Task to carry out ▸ Return the text of every record below word for word, leaving out the pictures.
▬▬▬▬▬▬▬▬▬▬
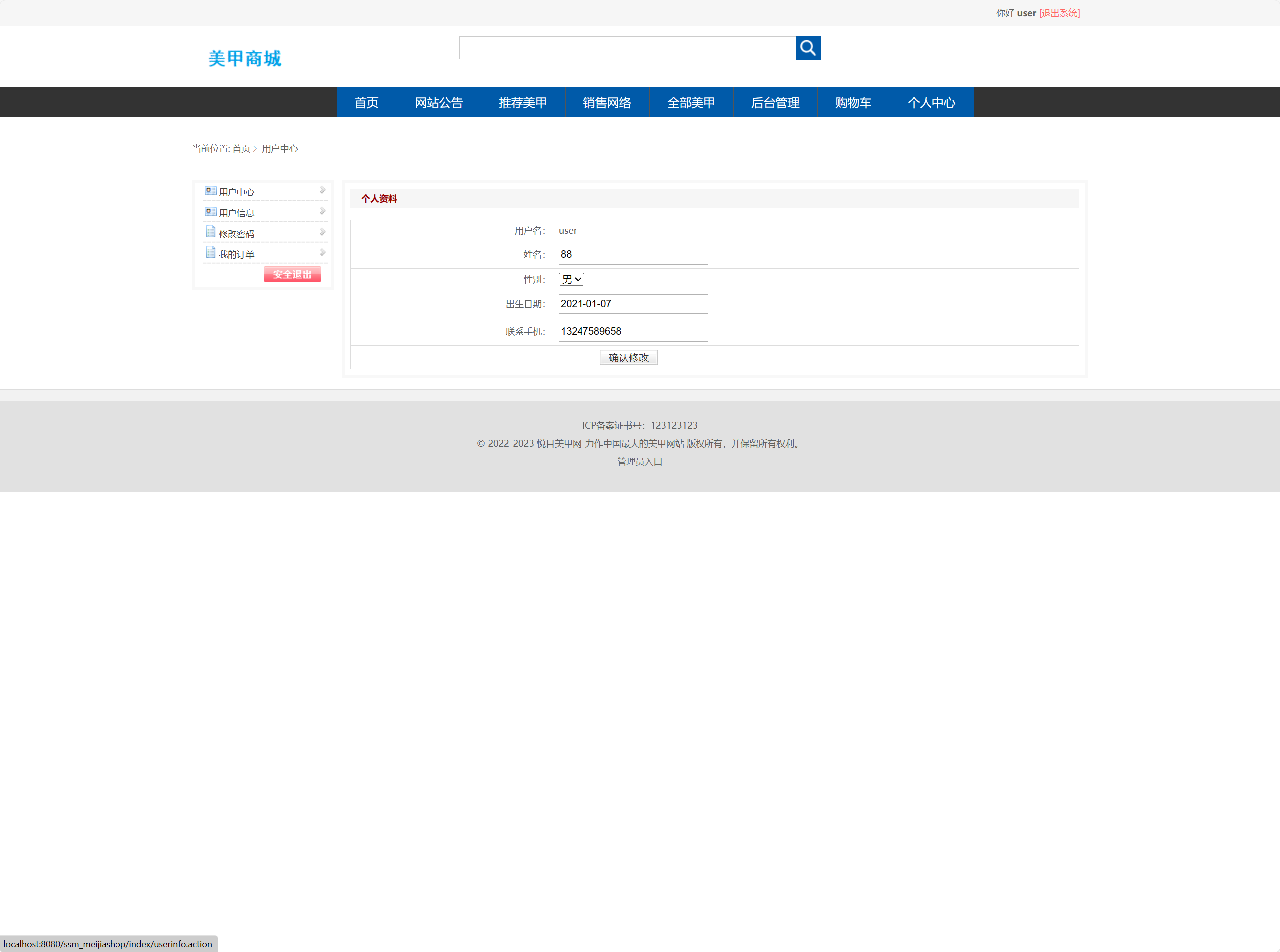The width and height of the screenshot is (1280, 952).
Task: Click the user card icon beside 用户信息
Action: [x=210, y=211]
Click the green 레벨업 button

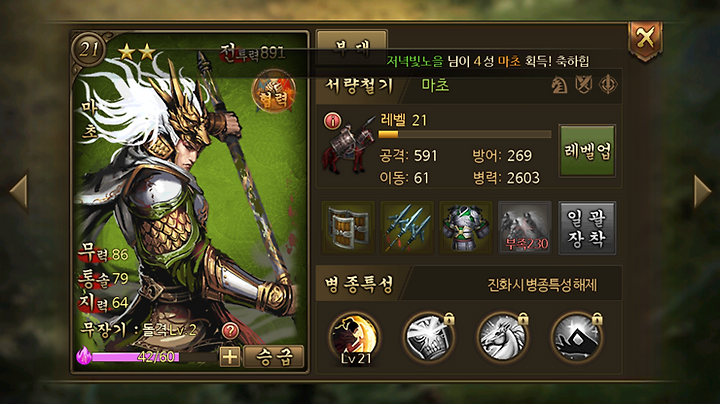pyautogui.click(x=587, y=151)
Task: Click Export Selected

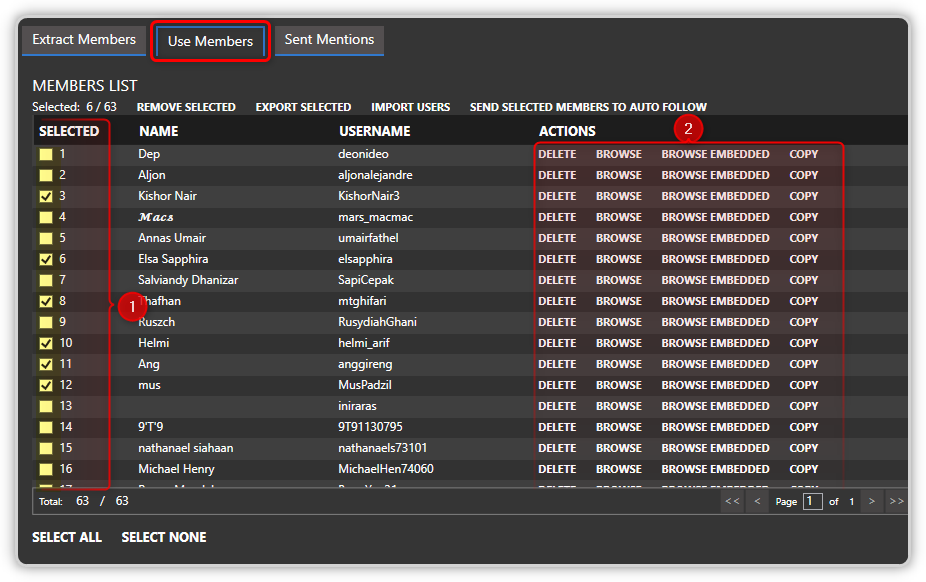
▬▬▬▬▬▬▬▬▬▬
Answer to the task ▸
The width and height of the screenshot is (1280, 952).
Task: Click the user card icon beside 用户信息
Action: [x=210, y=211]
Click the green 레벨업 button

pyautogui.click(x=587, y=151)
Task: Click Export Selected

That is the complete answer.